Glial Cell Line-Derived Neurotrophic Factor but not Transforming Growth Factor β3 Prevents Delayed Degeneration of Nigral Dopaminergic Neurons Following Striatal 6-Hydroxydopamine Lesion

Glial cell line-derived neurotrophic factor (GDNF) and transforming growth factor β3 (TGF-β3) are members of the TGF-β superfamily with high neurotrophic activity on cultured nigral dopamine neurons. We investigated the effects of intracerebral administration of GDNF and TGF-β3 on the delayed cell death of the dopamine neurons in the rat substantia nigra following 6-hydroxydopamine lesions of dopaminergic terminals in the striatum.

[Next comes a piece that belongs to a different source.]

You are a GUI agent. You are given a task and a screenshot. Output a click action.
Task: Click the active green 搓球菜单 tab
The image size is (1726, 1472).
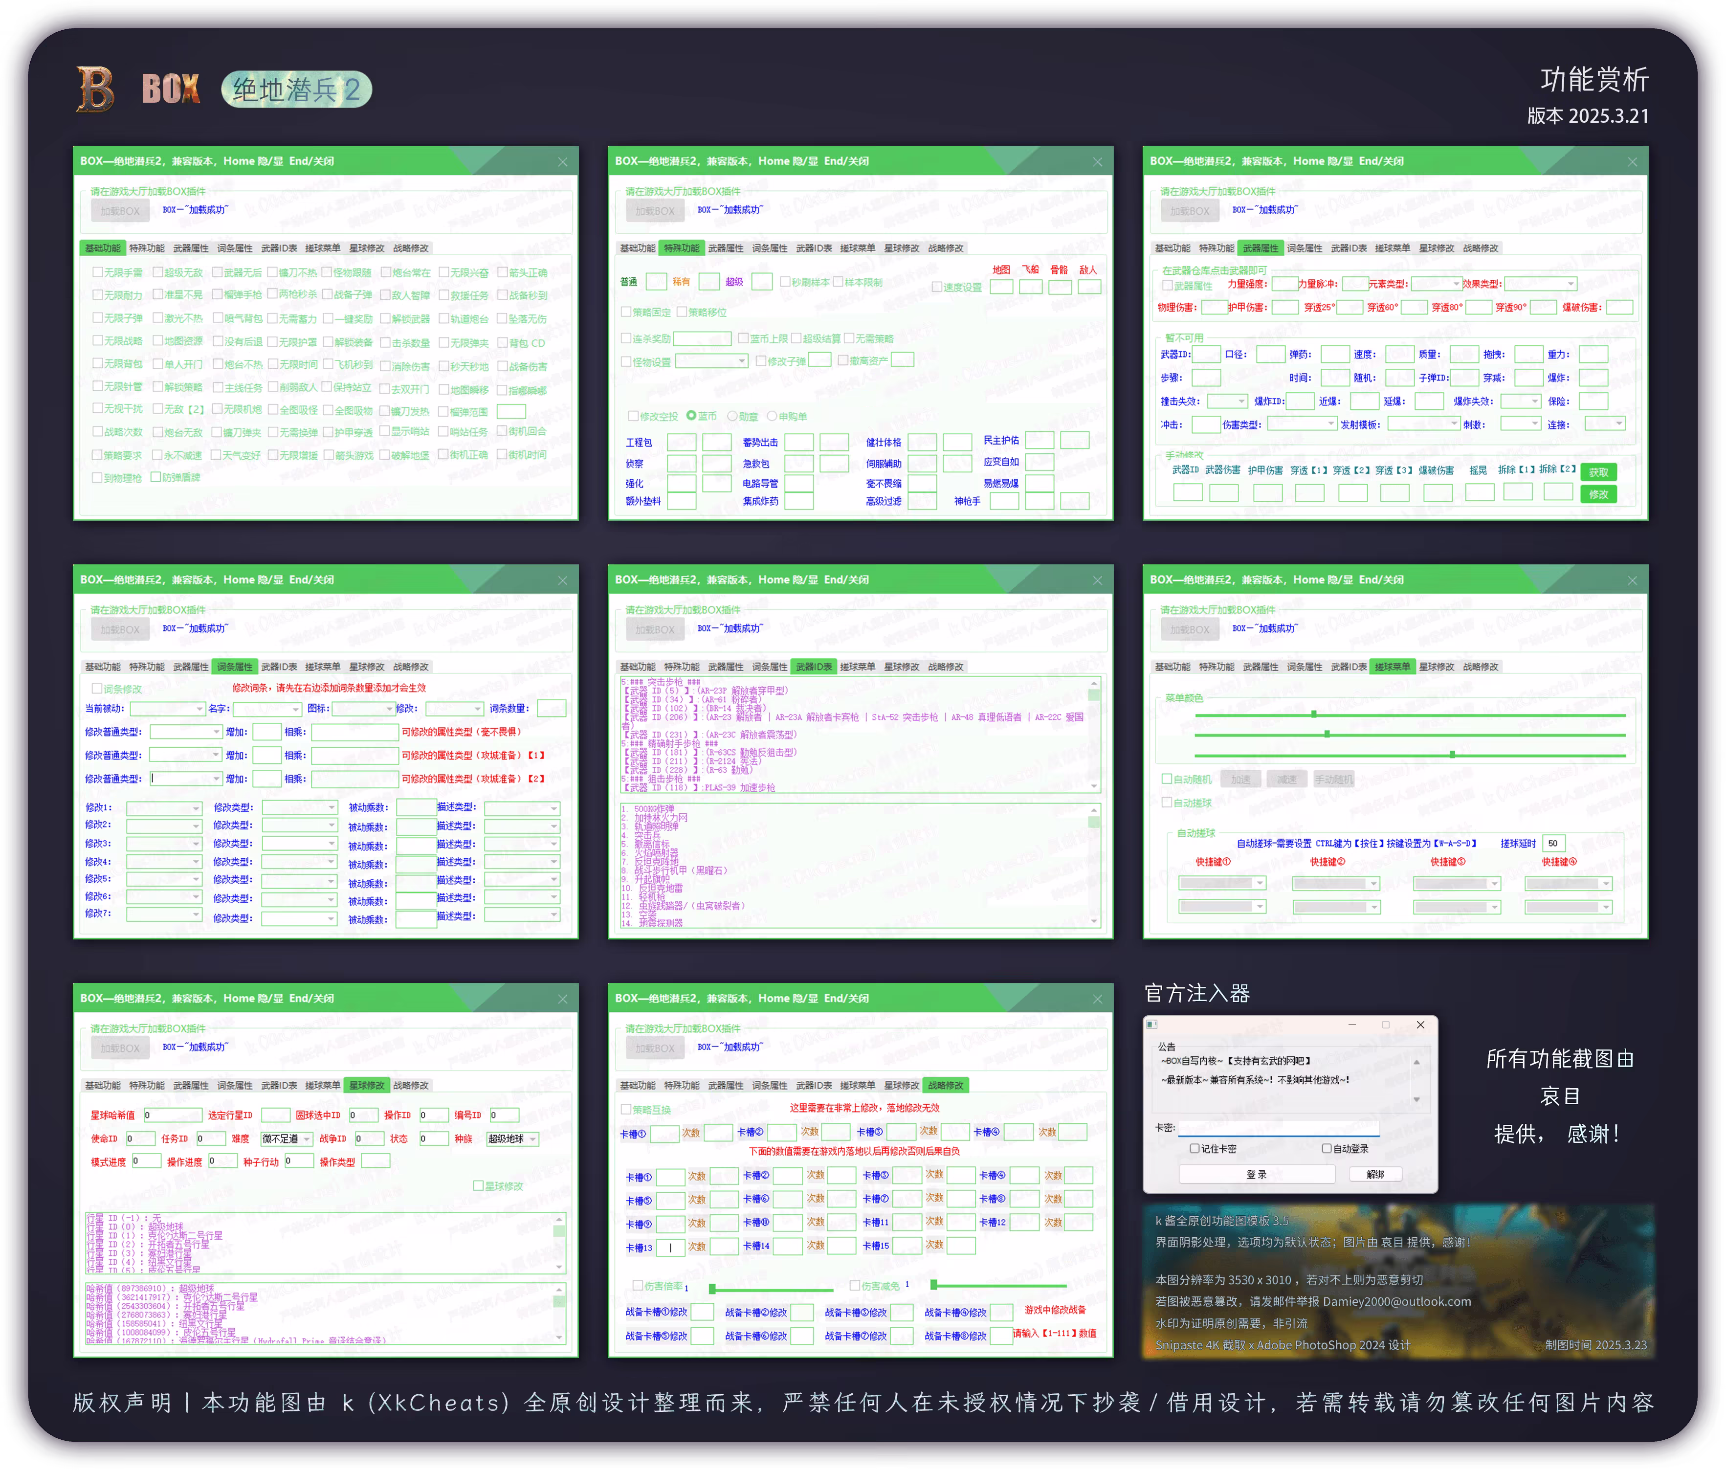pyautogui.click(x=1392, y=666)
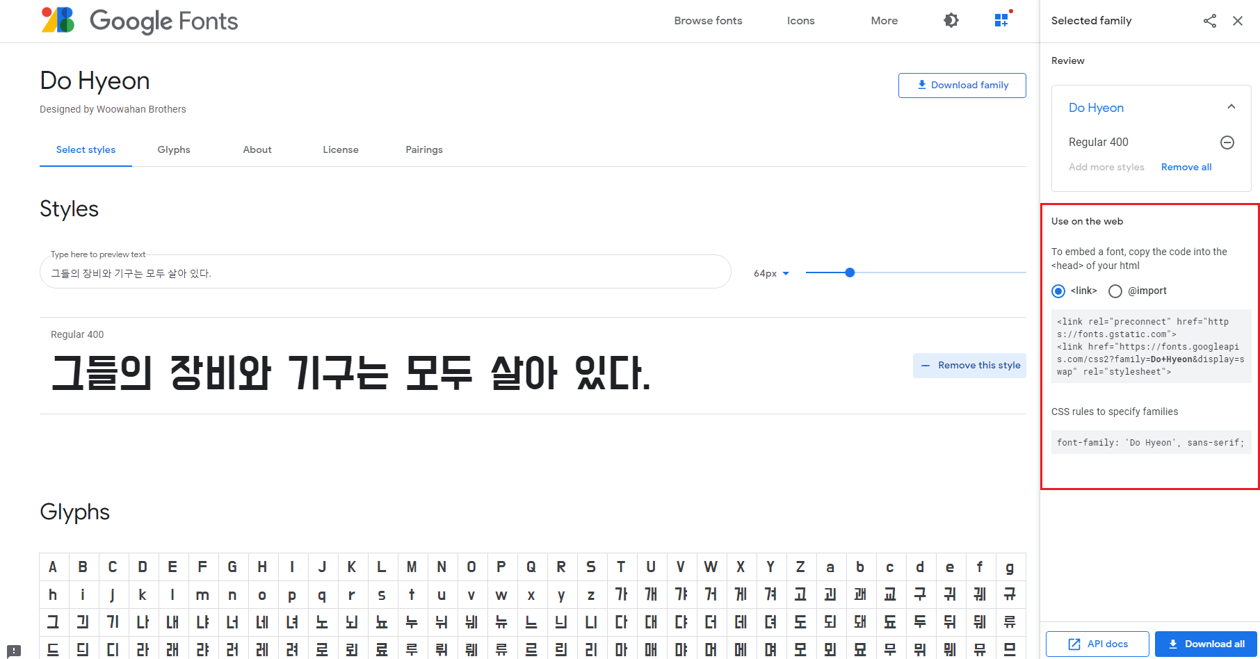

Fluorescent retrograde tracer injections and tyrosine hydroxylase immunocytochemistry demonstrated nigral degeneration with an on-set 1 week after lesion, leading to extensive death of nigral neurons 4 weeks postlesion. Administration of recombinant human GDNF for 4 weeks over the substantia nigra at a cumulative dose of 140 μg, starting on the day of lesion, completely prevented nigral cell death and atrophy, while a single injection of 10 μg 1 week postlesion had a partially protective effect. Continuous administration of TGF-β3, starting on the day of lesion surgery, did not affect nigral cell death or atrophy. These findings support the notion that GDNF, but not TGF-β3, is a potent neurotrophic factor for nigral dopamine neurons in vivo.